When we were out the other night one of her wardens kept calling her and sending her text messages saying she needed to get back to prison because the other warden was upset that she was away from prison for so long.

At first I was planning to go over to the prison... well, I will call it my friend's house, because she won't like me calling it a prison. It's not really her house either, though, because she doesn't make the rules, can't sell it etc. But in any case, she will get defensive if I call it a prison and she'll say that it's not so bad, and her wardens are just protecting her from such and such etc. And she won't like me to call them wardens. But I don't know what else to call them.

Do we call any male and female who have sex and create a child "parents", no matter what they do for the next 18 or so years? Maybe we could call people like those who created my friend "pardents", or "wardents" -- sort of a cross between wardens and parents.( I think I like wardents the best.)

Anyhow, so I was planning to go there around 11:00. But I was on the computer and trying to clean up my broken links.
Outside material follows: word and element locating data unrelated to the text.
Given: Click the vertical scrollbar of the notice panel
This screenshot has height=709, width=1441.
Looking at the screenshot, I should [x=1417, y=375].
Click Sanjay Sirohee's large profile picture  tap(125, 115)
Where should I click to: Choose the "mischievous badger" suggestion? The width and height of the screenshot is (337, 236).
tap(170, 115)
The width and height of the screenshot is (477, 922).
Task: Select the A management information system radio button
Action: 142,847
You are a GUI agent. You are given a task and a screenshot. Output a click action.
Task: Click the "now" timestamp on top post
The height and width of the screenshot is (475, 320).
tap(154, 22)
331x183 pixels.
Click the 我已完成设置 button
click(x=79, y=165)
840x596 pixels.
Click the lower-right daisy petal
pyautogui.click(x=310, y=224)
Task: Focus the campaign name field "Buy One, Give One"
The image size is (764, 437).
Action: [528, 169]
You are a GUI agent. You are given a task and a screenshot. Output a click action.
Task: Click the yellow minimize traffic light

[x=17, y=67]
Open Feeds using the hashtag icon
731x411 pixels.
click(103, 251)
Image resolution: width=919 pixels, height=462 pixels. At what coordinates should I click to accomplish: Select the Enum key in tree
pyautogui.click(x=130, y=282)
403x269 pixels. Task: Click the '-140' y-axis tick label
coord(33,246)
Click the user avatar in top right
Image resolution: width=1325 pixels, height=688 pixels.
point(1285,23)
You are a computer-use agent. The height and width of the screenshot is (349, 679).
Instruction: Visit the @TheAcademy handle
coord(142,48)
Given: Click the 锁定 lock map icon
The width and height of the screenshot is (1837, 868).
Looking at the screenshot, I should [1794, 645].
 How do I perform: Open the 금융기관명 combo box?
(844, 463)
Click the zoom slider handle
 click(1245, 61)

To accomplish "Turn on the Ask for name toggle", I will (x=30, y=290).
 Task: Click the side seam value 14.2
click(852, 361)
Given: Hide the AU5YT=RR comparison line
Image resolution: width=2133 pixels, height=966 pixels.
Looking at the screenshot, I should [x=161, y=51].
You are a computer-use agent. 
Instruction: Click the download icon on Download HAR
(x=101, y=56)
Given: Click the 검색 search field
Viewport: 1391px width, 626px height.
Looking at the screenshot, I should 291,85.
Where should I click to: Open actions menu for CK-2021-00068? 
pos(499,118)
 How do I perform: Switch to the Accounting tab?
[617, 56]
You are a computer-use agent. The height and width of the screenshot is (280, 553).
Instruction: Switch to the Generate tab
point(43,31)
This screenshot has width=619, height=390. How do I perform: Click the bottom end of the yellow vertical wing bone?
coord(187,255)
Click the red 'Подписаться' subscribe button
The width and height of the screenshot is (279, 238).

I was running a link checking program and it was taking a long time to get all the way through it.

It was getting cold outside and I was already feeling the cold inside where I was working. I didn't really want to go out in the cold that late at night. I was also getting sleepy. So what would motivate me or anyone to go outside on a cold night instead of staying inside and having some warm soup, reading and going to bed?

Where does motivation come from? Is there such a thing as "good" or "bad" motivation? Are people motivated by a mysterious force called "evil" as many people believe and teach?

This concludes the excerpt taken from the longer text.